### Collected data
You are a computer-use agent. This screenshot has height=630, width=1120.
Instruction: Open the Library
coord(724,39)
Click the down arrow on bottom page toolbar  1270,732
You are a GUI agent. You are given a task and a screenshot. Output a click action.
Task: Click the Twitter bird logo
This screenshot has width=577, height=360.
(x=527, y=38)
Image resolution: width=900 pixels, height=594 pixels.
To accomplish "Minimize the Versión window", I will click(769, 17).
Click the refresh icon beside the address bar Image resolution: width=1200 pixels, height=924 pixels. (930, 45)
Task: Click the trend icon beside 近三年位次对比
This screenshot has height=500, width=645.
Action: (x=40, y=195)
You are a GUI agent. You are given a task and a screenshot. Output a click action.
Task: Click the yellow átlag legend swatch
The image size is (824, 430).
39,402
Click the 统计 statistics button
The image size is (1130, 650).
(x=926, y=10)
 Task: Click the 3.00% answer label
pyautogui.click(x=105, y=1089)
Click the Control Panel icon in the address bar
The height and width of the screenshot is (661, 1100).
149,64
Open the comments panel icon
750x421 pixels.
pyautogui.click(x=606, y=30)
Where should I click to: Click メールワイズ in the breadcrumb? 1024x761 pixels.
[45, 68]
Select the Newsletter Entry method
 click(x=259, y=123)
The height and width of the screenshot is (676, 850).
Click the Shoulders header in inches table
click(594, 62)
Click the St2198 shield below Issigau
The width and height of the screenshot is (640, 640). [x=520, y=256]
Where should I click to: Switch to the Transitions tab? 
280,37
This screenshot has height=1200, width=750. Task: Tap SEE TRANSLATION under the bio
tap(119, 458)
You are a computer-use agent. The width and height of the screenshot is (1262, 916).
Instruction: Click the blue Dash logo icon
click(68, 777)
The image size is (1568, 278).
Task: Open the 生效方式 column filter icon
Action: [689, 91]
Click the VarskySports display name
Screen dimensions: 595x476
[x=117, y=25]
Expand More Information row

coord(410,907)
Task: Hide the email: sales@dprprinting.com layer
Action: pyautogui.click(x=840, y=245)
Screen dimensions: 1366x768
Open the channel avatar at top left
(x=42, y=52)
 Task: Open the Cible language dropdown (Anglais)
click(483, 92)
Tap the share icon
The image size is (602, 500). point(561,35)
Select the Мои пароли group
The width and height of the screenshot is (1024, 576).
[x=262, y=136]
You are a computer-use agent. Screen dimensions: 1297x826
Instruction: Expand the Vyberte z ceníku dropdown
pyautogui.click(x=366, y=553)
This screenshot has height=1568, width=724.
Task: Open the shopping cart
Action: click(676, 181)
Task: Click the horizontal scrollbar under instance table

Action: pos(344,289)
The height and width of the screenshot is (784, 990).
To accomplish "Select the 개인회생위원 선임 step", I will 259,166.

### Directions
Your reply must contain each entry, reproduced exactly.

### Final answer
You are a computer-use agent. This screenshot has height=630, width=1120.
Instruction: Open the Library
coord(724,39)
Click the down arrow on bottom page toolbar  1270,732
You are a GUI agent. You are given a task and a screenshot. Output a click action.
Task: Click the Twitter bird logo
This screenshot has width=577, height=360.
(x=527, y=38)
Image resolution: width=900 pixels, height=594 pixels.
To accomplish "Minimize the Versión window", I will click(769, 17).
Click the refresh icon beside the address bar Image resolution: width=1200 pixels, height=924 pixels. (930, 45)
Task: Click the trend icon beside 近三年位次对比
This screenshot has height=500, width=645.
Action: (x=40, y=195)
You are a GUI agent. You are given a task and a screenshot. Output a click action.
Task: Click the yellow átlag legend swatch
The image size is (824, 430).
39,402
Click the 统计 statistics button
The image size is (1130, 650).
(x=926, y=10)
 Task: Click the 3.00% answer label
pyautogui.click(x=105, y=1089)
Click the Control Panel icon in the address bar
The height and width of the screenshot is (661, 1100).
149,64
Open the comments panel icon
750x421 pixels.
pyautogui.click(x=606, y=30)
Where should I click to: Click メールワイズ in the breadcrumb? 1024x761 pixels.
[45, 68]
Select the Newsletter Entry method
 click(x=259, y=123)
The height and width of the screenshot is (676, 850).
Click the Shoulders header in inches table
click(594, 62)
Click the St2198 shield below Issigau
The width and height of the screenshot is (640, 640). [x=520, y=256]
Where should I click to: Switch to the Transitions tab? 
280,37
This screenshot has height=1200, width=750. Task: Tap SEE TRANSLATION under the bio
tap(119, 458)
You are a computer-use agent. The width and height of the screenshot is (1262, 916).
Instruction: Click the blue Dash logo icon
click(68, 777)
The image size is (1568, 278).
Task: Open the 生效方式 column filter icon
Action: [689, 91]
Click the VarskySports display name
Screen dimensions: 595x476
[x=117, y=25]
Expand More Information row

coord(410,907)
Task: Hide the email: sales@dprprinting.com layer
Action: pyautogui.click(x=840, y=245)
Screen dimensions: 1366x768
Open the channel avatar at top left
(x=42, y=52)
 Task: Open the Cible language dropdown (Anglais)
click(483, 92)
Tap the share icon
The image size is (602, 500). point(561,35)
Select the Мои пароли group
The width and height of the screenshot is (1024, 576).
[x=262, y=136]
You are a computer-use agent. Screen dimensions: 1297x826
Instruction: Expand the Vyberte z ceníku dropdown
pyautogui.click(x=366, y=553)
This screenshot has height=1568, width=724.
Task: Open the shopping cart
Action: click(676, 181)
Task: Click the horizontal scrollbar under instance table

Action: pos(344,289)
The height and width of the screenshot is (784, 990).
To accomplish "Select the 개인회생위원 선임 step", I will 259,166.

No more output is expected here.